Un conseil pratique : prévoyez un petit sac pour changer de look entre le show et l'after. Vous arriverez au WorkshoW frais comme un gardon, même après trois heures de concert.
Itinéraire du parfait aventurier de la semaine
Pour ceux qui veulent tout voir, voici un planning idéal :
- Jeudi 11 juin : Expo CNES (après-midi) + Fondation Enki Bilal (fin d'après-midi) + David Guetta au Stade de France (soir).
- Vendredi 12 juin : Beyond The Streets (journée) + David Guetta (soir).
- Samedi 13 juin : Tecktonik Killer au WorkshoW (à partir de 18 h) + After Guetta (23 h-6 h).
- Dimanche 14 juin : Colloque OVNI à l'Assemblée nationale (15 h-19 h).
Si la Fête de la Musique tombe dans la même période, consultez notre guide sur la Fête de la Musique 2025 à Paris : le programme gratuit pour faire la fête sans payer un euro pour compléter votre week-end en musique.
Conclusion : Paris, entre club et cosmos, une semaine à ne pas manquer
Cette semaine parisienne est unique en son genre.

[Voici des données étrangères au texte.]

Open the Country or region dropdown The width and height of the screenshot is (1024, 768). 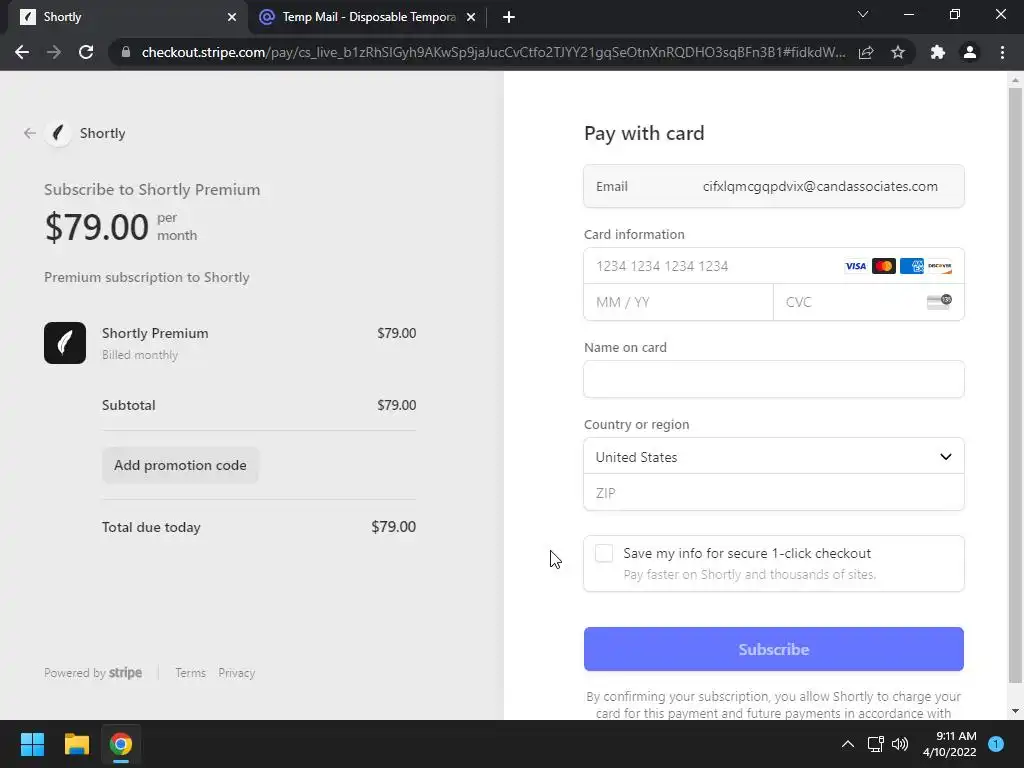coord(773,457)
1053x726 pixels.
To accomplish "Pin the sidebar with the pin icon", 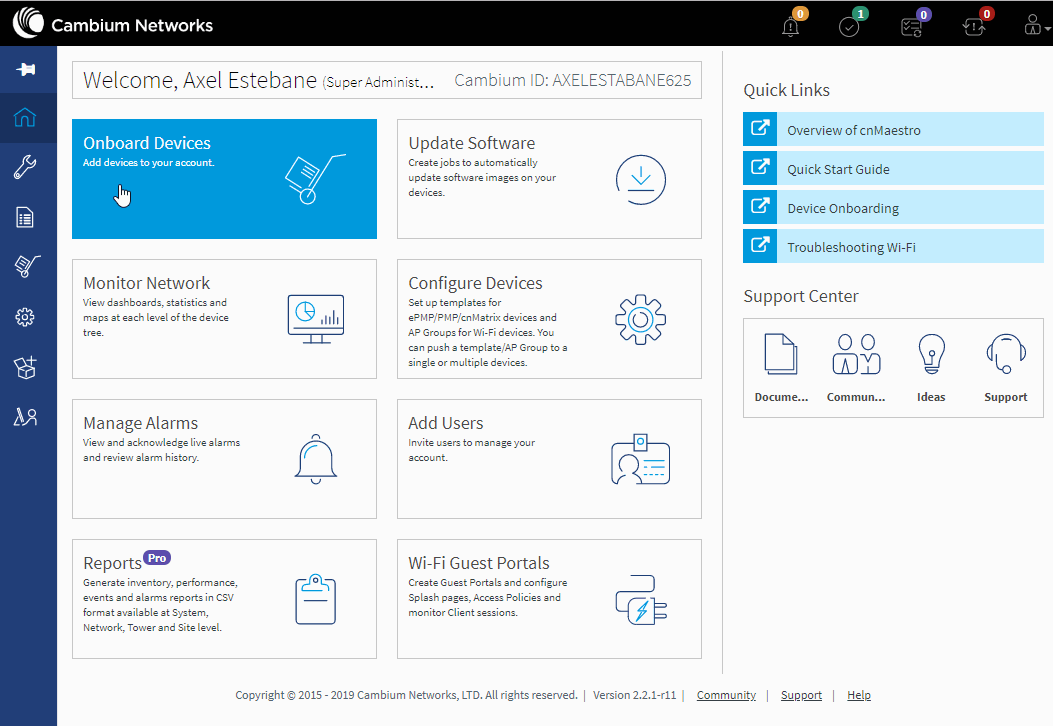I will coord(26,69).
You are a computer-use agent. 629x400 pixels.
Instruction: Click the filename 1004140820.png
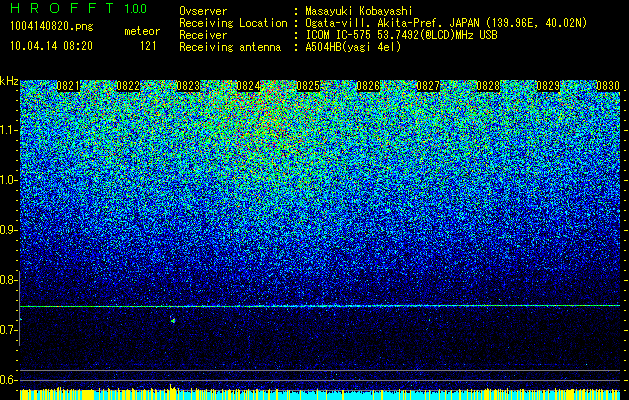(52, 27)
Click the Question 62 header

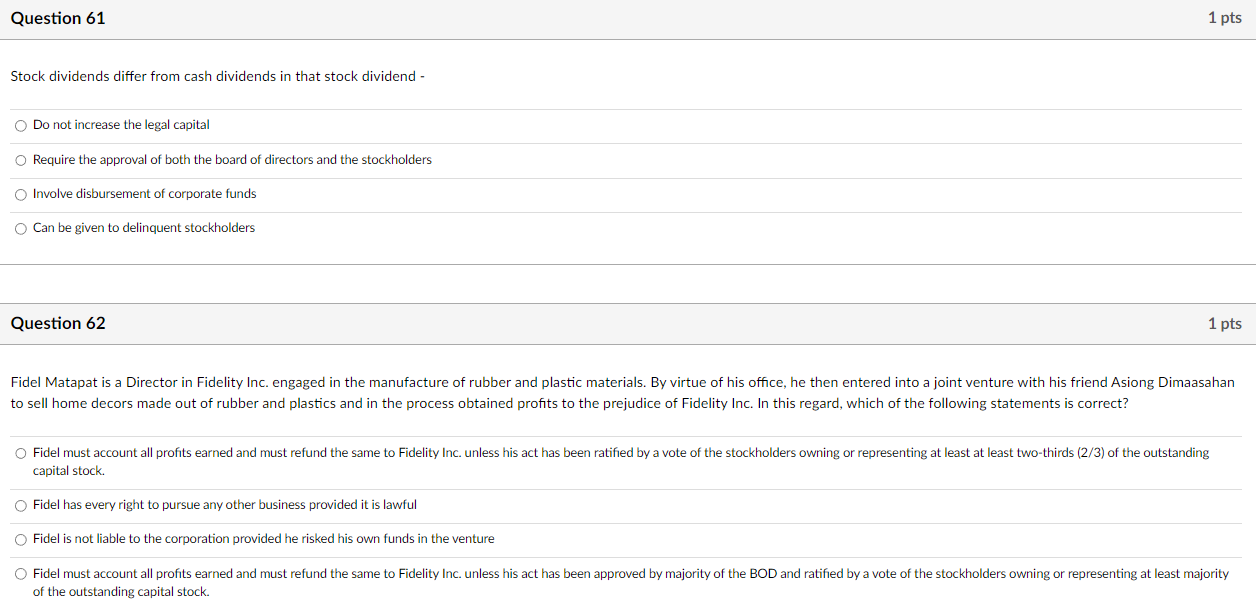57,323
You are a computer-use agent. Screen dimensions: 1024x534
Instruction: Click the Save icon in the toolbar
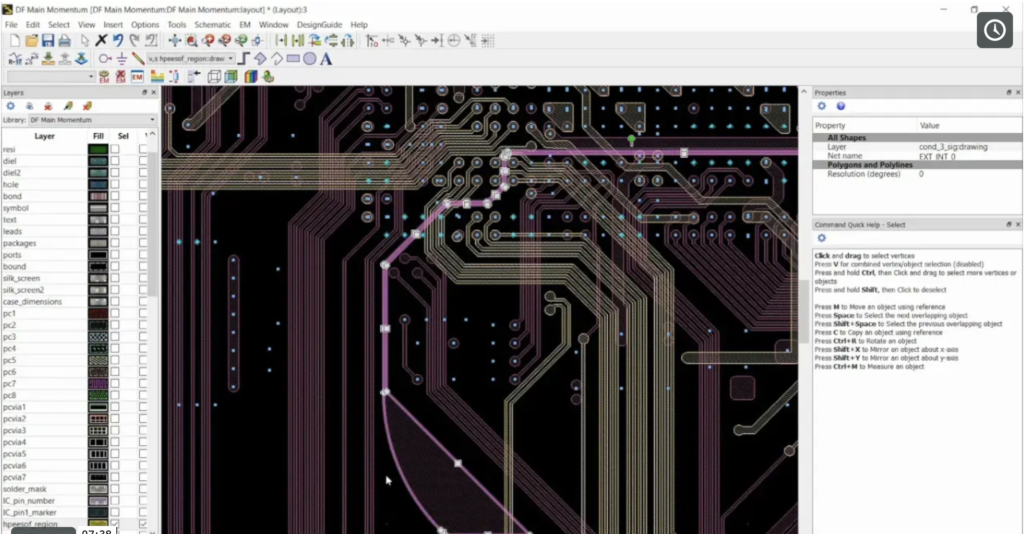coord(47,41)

On passe du dancefloor des années 2000 aux bancs de l'Assemblée nationale pour parler d'OVNIs, le tout enchaîné par la démesure d'un show au Stade de France. Ce qui frappe, c'est l'accessibilité financière de ces sorties : beaucoup de gratuité, des early-birds, des transports à prix maîtrisé. Paris prouve qu'on peut vivre des expériences mémorables sans se ruiner, à condition de savoir où chercher.
Alors, prêt à enfiler vos baskets fluo et à lever les yeux vers le ciel ? Si vous croisez un extraterrestre au WorkshoW, dites-lui qu'il a 18 ans de retard sur la Tecktonik. Mais qu'il est toujours le bienvenu pour danser.